My proposal is to use number of bytes consumed in the previous segment instead of the number of rows consumed to determine the current segment consumption target.
In particular, (1) The number of bytes consumed is recorded as part of the zkMetadata per segments (2) When a new segment is created, there is a new mode/config to allow the segment to consume until the byte limit. (3) When one server replica reaches that limit, it will commit the segment. (4) The rest of the replicas will download and replace their current segments.
Currently Pinot's adaptive realtime segment sizing algorithm (as documented here makes the segment sizes converge to a target byte size based on the following assumption. It adjusts the rows of new segments based on the rows in the previous segments.

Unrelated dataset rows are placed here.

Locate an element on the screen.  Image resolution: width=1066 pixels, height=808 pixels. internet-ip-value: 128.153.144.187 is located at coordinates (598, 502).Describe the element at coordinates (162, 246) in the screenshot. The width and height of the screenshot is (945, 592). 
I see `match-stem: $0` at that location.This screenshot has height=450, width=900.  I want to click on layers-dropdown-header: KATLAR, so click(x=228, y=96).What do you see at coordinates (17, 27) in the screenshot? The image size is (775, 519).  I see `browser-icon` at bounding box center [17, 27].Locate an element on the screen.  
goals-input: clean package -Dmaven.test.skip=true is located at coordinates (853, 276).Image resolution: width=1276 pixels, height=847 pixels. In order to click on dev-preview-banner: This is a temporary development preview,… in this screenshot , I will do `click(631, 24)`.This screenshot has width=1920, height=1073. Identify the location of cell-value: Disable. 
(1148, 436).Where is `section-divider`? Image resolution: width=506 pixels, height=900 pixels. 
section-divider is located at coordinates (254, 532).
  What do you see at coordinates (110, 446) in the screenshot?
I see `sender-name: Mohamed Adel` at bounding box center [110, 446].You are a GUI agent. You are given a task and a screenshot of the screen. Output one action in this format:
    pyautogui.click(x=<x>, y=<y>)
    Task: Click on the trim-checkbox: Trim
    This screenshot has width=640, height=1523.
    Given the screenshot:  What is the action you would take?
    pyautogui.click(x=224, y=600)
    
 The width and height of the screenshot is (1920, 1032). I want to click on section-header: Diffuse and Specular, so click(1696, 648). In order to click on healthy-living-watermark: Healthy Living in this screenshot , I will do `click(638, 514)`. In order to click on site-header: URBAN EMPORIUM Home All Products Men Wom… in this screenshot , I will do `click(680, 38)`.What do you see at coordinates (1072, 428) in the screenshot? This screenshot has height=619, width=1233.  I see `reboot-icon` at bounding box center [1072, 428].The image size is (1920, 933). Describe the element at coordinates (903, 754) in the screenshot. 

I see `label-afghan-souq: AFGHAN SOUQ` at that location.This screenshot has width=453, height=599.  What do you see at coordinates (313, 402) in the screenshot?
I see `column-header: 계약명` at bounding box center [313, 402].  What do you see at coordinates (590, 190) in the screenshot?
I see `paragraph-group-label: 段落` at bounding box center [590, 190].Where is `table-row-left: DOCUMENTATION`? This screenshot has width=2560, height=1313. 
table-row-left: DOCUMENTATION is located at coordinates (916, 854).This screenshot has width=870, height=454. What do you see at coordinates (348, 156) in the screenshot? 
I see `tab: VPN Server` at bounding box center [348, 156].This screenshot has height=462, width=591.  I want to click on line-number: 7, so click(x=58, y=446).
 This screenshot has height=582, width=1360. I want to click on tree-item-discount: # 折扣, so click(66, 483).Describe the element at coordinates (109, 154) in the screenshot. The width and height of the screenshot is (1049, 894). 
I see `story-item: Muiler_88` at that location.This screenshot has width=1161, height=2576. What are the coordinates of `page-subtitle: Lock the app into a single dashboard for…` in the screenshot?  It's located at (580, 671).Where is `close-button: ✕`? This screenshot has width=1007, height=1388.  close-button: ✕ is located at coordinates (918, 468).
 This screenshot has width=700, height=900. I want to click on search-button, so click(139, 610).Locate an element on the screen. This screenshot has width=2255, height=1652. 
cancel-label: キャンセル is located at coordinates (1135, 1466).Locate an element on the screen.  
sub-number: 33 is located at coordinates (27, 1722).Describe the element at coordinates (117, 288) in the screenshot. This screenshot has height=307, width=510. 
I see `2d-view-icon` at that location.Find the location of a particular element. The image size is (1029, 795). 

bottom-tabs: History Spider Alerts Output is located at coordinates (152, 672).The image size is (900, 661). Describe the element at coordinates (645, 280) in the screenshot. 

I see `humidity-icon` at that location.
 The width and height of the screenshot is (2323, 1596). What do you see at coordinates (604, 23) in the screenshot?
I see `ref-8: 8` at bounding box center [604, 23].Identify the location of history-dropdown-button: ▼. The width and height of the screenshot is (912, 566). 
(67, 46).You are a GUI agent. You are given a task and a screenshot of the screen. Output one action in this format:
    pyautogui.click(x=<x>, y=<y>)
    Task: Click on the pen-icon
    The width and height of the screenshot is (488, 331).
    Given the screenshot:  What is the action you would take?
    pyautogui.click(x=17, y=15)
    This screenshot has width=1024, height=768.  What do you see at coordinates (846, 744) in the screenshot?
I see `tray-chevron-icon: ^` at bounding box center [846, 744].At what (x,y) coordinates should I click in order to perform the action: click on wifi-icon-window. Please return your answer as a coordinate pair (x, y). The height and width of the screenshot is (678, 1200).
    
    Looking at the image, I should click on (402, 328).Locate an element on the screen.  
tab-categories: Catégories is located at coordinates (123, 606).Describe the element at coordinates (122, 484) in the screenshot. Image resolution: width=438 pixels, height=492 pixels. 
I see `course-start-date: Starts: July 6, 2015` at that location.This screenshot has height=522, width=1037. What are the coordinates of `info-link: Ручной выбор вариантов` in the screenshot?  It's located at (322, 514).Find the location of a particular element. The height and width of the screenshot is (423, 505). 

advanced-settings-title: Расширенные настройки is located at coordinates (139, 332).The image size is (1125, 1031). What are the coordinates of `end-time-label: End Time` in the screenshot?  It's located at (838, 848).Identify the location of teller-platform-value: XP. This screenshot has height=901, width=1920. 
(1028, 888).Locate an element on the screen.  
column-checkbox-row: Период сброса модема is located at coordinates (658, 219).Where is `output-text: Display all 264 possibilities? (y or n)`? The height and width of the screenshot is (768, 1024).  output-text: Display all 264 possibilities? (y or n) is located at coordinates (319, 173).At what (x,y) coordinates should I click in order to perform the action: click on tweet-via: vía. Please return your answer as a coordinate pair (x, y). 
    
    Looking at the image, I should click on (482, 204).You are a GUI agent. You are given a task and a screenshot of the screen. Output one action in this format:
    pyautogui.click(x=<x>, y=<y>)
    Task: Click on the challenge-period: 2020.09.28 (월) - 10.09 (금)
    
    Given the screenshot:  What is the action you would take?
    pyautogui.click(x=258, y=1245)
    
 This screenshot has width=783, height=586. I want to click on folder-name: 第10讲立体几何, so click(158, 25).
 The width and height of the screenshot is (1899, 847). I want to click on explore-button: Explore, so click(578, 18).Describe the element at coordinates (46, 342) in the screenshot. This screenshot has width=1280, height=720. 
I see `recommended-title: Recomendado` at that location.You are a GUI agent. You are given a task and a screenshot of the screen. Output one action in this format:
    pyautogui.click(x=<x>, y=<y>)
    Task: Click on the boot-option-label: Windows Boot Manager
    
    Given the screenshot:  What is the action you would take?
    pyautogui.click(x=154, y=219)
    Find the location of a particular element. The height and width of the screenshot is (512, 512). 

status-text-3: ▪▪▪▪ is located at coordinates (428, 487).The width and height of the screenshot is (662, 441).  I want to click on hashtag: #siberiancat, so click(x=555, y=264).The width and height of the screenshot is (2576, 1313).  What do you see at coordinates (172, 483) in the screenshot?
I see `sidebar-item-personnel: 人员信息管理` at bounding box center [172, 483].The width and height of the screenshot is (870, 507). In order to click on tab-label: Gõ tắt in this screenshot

This assumption may not be valid for the spiky traffic uses (e.g., search log data ingestion because log data volume depends on services state and can be highly volatile). Our result using the adaptive sizing algorithm shows that segments varied a lot because the data size per row changes.
We propose to change to segment size prediction based on actual stream data consumed instead -- which is a more accurate measure than the row count. After one server replicas finishes conuming the target number of bytes, it can commit the segments and work with the rest of the replicas to either catch up to the offset reached (if they have not done so) or ask them to download and replace the finished segment.